Ad oggi, nelle altre due organizzazioni confederali, non sembra emergere nulla di altrettanto stimolante dal dibattito interno. Se togliamo l’intenso lavoro di alcune categorie pur diversissime tra di loro come metalmeccanici, chimici e agroalimentari (e spero di non dimenticare nessuno) il sismografo a livello confederale, visto da fuori, non segnala particolari movimenti.
Sul fronte datoriale ci sono attività interessanti nei territori, soprattutto nel nord, confederazioni che hanno capito più di altre i nuovi spazi da occupare (vedi Coldiretti nella filiera agroalimentare), altre come Confcommercio, attraversate da una crescita interessante che però sta cambiando in profondità natura e esigenze strategiche, altre infine declinanti o marginali.
I vessilli del cambiamento e della consapevolezza però sembrano ripiegati.
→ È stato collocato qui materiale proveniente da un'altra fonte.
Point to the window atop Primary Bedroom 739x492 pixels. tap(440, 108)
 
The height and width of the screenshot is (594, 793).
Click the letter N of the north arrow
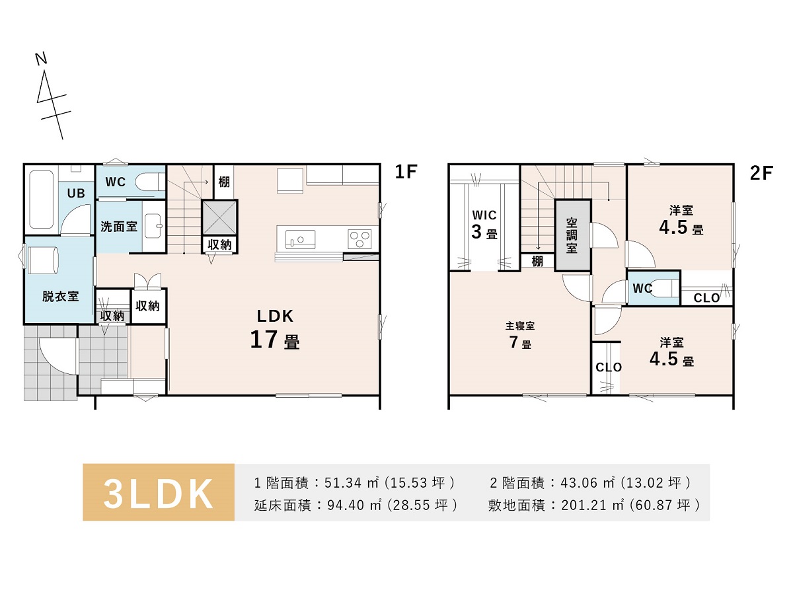(x=42, y=59)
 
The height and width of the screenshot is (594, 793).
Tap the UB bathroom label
(x=76, y=194)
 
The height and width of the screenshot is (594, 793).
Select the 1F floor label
(x=406, y=172)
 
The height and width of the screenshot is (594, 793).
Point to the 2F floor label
(x=761, y=173)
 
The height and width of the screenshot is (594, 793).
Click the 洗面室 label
(x=119, y=227)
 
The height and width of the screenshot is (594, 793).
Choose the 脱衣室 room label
(x=60, y=297)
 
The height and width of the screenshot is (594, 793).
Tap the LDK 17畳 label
(x=275, y=329)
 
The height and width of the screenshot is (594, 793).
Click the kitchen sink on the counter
(x=300, y=239)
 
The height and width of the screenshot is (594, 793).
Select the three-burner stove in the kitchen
(x=359, y=239)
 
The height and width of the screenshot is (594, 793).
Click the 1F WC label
(x=116, y=182)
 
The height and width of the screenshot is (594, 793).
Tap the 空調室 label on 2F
(x=572, y=235)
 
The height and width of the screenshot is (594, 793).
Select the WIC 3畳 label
(x=484, y=225)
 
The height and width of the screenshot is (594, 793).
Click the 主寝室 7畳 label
(x=520, y=336)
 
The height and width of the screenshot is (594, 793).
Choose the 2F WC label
(x=642, y=288)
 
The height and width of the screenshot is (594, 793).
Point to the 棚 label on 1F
(x=224, y=182)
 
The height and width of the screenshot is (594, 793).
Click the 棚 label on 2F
(x=537, y=261)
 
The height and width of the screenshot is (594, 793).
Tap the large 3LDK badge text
(x=158, y=494)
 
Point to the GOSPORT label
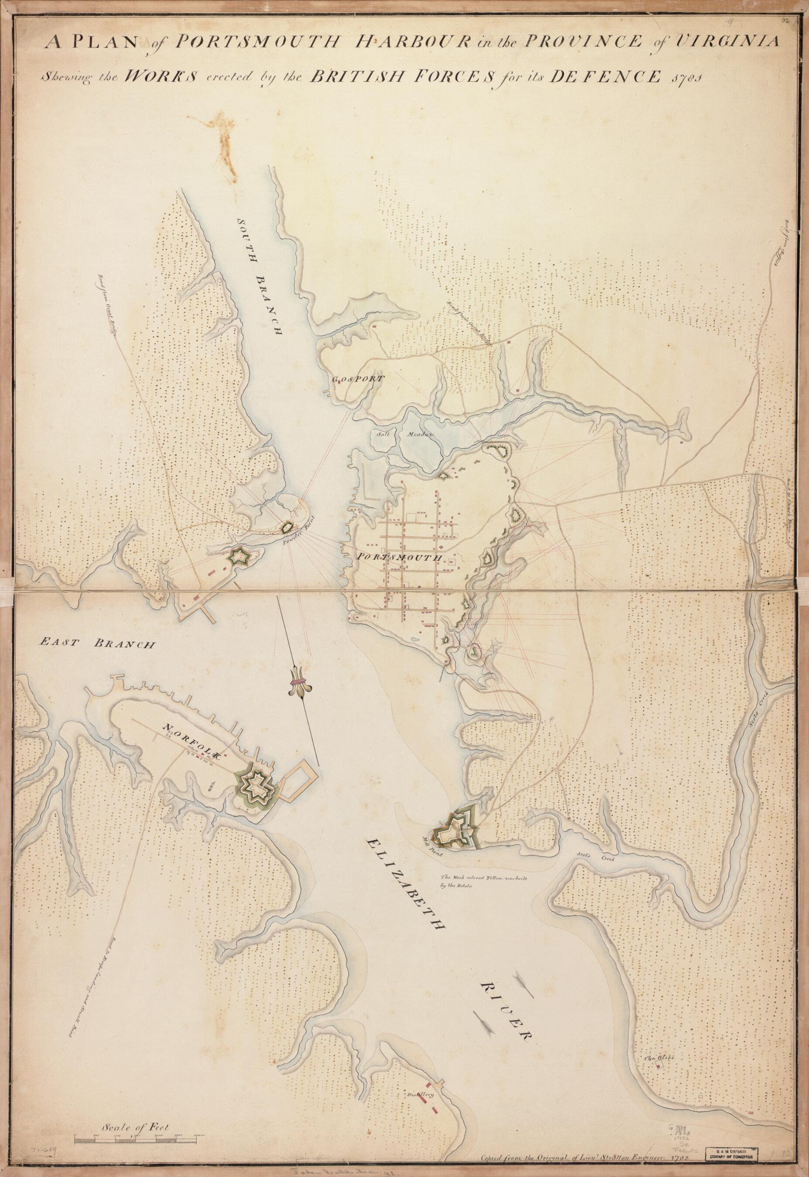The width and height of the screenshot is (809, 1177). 353,379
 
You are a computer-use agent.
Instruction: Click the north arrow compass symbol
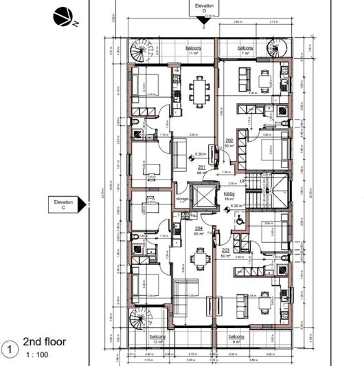(x=62, y=16)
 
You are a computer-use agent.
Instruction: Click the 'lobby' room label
(x=230, y=195)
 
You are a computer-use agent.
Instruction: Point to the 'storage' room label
(x=182, y=199)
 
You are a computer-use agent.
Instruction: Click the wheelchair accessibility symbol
(x=238, y=219)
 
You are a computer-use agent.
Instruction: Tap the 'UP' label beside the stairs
(x=242, y=181)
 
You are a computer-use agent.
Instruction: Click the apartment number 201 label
(x=201, y=166)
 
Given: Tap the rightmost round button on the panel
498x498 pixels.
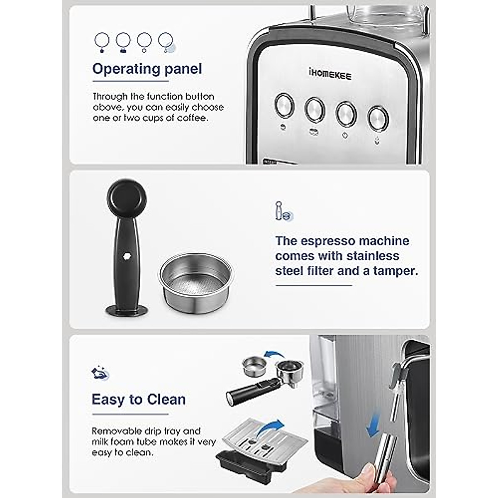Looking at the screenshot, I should click(x=378, y=118).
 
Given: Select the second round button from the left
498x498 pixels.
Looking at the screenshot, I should click(x=315, y=110).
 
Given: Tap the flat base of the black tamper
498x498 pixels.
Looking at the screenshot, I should click(x=127, y=310).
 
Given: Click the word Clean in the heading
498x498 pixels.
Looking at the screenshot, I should click(x=166, y=399).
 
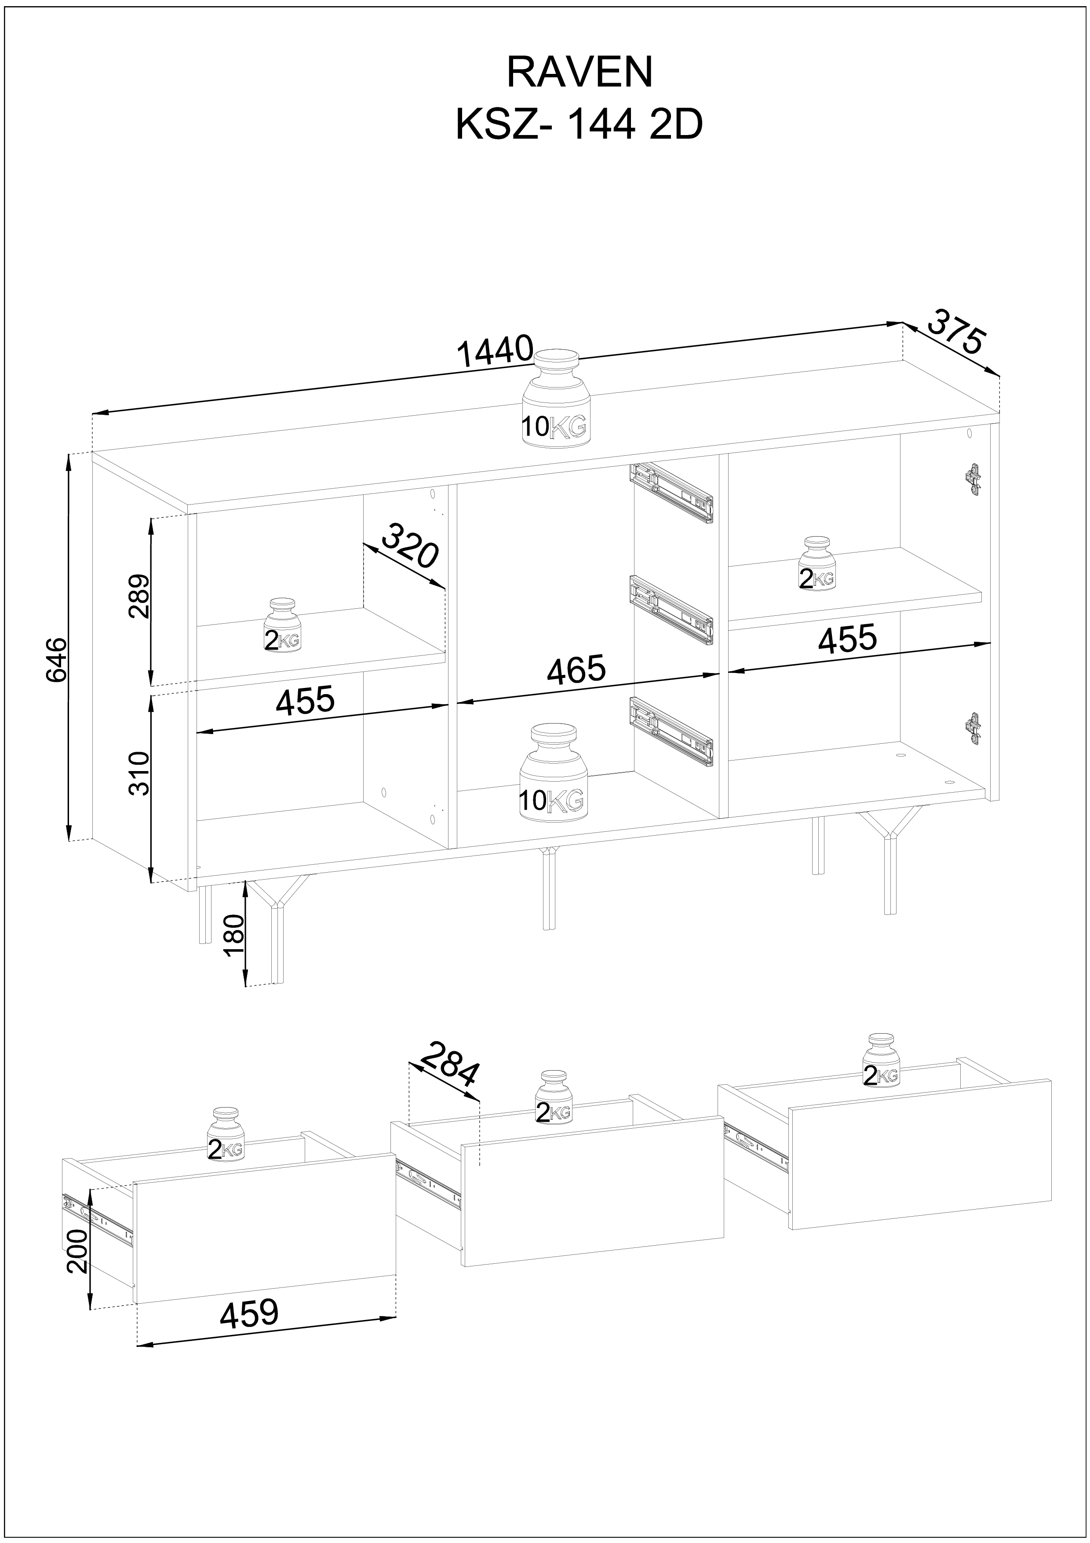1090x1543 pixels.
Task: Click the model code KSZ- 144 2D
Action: point(579,124)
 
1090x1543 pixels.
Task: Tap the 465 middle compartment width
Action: point(576,670)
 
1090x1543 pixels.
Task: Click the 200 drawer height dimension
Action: point(78,1250)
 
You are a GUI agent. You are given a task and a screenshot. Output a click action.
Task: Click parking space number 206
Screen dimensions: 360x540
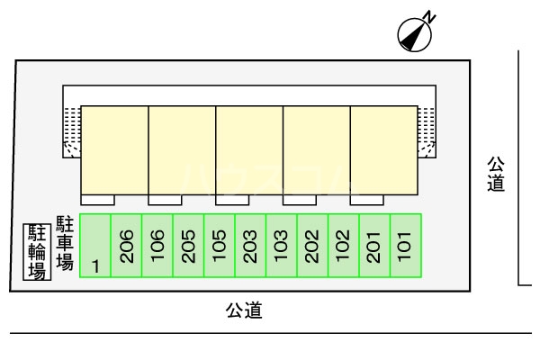(127, 246)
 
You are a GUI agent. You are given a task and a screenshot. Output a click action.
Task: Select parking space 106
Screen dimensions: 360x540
(158, 246)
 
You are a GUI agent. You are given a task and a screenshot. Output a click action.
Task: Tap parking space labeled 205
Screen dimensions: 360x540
(188, 246)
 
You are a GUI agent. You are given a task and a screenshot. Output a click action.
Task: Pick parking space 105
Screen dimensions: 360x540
(220, 246)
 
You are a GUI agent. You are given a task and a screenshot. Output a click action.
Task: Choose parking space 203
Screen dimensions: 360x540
(250, 246)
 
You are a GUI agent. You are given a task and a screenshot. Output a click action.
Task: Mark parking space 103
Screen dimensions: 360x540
(281, 246)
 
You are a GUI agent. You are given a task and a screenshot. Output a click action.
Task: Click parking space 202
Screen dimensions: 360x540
(312, 246)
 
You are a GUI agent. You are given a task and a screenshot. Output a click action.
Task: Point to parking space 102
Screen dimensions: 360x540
(343, 246)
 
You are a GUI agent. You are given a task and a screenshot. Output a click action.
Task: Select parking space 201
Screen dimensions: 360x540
(374, 246)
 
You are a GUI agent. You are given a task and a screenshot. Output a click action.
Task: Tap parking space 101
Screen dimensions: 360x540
(405, 246)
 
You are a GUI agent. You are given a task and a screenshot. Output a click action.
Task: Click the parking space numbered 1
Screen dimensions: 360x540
(95, 246)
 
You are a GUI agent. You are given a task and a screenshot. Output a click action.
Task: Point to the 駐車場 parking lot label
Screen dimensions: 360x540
(65, 242)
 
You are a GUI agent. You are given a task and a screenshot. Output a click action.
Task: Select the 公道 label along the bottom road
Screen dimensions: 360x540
(243, 311)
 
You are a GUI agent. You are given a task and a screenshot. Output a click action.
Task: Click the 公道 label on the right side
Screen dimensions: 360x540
(496, 175)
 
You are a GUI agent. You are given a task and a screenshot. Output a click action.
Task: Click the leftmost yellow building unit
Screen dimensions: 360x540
(115, 149)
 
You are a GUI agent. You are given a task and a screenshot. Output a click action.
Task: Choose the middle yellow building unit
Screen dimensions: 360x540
(249, 149)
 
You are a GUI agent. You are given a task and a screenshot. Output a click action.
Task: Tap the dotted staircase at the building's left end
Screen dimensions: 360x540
(71, 131)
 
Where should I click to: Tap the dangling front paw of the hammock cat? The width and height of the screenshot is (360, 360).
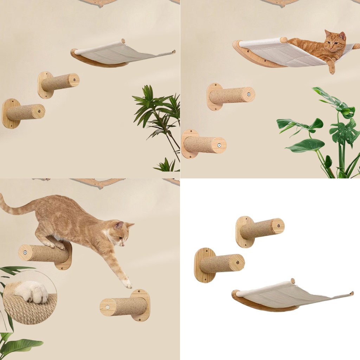(332, 70)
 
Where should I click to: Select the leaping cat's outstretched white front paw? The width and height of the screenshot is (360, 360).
(127, 283)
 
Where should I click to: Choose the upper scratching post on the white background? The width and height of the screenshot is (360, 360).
(262, 229)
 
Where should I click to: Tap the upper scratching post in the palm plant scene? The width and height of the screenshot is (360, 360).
(60, 83)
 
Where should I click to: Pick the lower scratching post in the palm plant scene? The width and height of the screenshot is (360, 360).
(25, 112)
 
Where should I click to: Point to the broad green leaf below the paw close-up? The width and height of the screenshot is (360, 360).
(21, 346)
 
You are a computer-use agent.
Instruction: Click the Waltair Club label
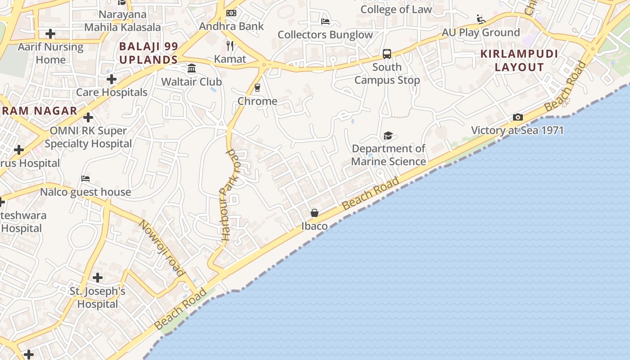pyautogui.click(x=192, y=82)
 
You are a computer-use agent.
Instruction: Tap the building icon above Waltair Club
pyautogui.click(x=192, y=68)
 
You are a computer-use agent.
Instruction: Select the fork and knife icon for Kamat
pyautogui.click(x=230, y=46)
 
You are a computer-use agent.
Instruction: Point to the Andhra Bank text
pyautogui.click(x=231, y=26)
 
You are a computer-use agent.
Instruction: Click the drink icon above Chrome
pyautogui.click(x=257, y=87)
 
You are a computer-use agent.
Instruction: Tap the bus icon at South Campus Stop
pyautogui.click(x=387, y=54)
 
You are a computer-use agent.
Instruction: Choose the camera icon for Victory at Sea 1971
pyautogui.click(x=518, y=117)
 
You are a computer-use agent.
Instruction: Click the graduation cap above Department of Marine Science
pyautogui.click(x=388, y=135)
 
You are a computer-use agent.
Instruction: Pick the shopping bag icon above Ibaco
pyautogui.click(x=315, y=213)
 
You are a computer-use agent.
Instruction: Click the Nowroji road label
pyautogui.click(x=162, y=248)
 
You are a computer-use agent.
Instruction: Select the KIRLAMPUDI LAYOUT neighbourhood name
pyautogui.click(x=519, y=61)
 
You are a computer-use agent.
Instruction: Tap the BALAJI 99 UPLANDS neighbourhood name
pyautogui.click(x=148, y=53)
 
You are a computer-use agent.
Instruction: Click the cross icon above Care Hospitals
pyautogui.click(x=112, y=80)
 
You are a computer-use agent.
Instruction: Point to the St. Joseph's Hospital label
pyautogui.click(x=97, y=297)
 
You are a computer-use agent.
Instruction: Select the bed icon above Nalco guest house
pyautogui.click(x=86, y=179)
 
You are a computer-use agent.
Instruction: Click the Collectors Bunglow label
pyautogui.click(x=325, y=35)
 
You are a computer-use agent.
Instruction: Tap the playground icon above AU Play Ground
pyautogui.click(x=481, y=19)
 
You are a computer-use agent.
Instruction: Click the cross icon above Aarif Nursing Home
pyautogui.click(x=50, y=34)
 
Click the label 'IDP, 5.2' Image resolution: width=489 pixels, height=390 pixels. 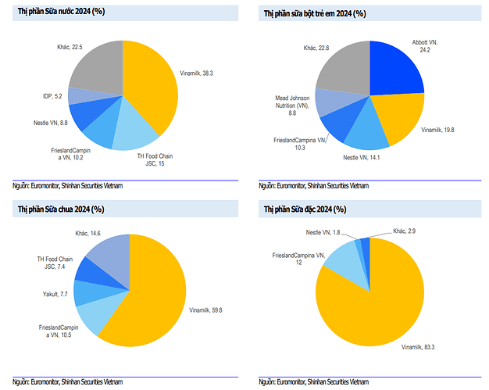(53, 96)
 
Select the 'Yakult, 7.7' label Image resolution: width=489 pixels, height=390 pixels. (55, 295)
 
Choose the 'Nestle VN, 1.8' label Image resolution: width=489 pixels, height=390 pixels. (323, 232)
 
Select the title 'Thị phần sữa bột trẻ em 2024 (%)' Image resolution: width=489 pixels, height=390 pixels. (314, 14)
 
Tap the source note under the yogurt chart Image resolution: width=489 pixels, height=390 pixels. (67, 381)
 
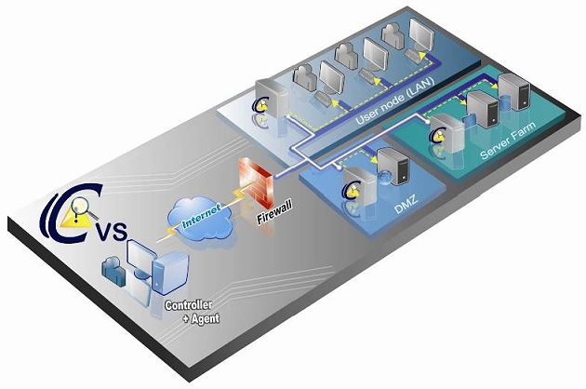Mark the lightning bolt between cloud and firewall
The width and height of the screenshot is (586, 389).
point(233,200)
Le leadership del 900 (CGIL e Confindustria) non sono né ribadite né sostituite. Qui credo stia il punto della riflessione.
Siamo di fronte ad una riedizione metaforica del grande Grigorij Alexandrovic Potemkin che mascherava i miserabili villaggi russi con facciate di legno e cartapesta per far credere a Caterina II che la Russia era meno povera e arretrata quindi ad un’illusione ottica di un ruolo che sta declinando inevitabilmente, ad una insufficienza di analisi dei gruppi dirigenti cresciuti in altra epoca o solo alla fine di un modello novecentesco di protagonismo sociale?
L’eclissi è per sua natura temporanea. Il mio ottimismo mi fa propendere per la terza opzione; occorre riscrivere ruoli, compiti e funzioni per chi è chiamato a vivere questo tempo senza nostalgie o ritorni al passato. La rappresentanza sociale, a mio parere, resta un pilastro fondamentale della democrazia.
Per affrontare questa sfida occorre però non perdersi in inutili tatticismi ma proporre sia un’idea diversa di Paese ridando senso e ruolo alle comunità che lo compongono in un contesto europeo ma anche fare un passo in avanti tutti insieme su di un modello di impresa e di lavoro che rimetta al centro il contributo che il lavoratore dà allo sviluppo dell’impresa. Marco Bentivogli, oggi, centra il tema (http://bit.ly/2Nh0qie).
Se il “patto della fabbrica” proposto proprio da Vincenzo Boccia vuole essere un punto di partenza vero è da qui che bisogna partire. Altrimenti ci toccherà assistere sempre più spesso ad accelerazioni improvvise e a brusche frenate senza avere alcuna possibilità di capire né dove stiamo andando né la coerenza di ciò che stiamo facendo.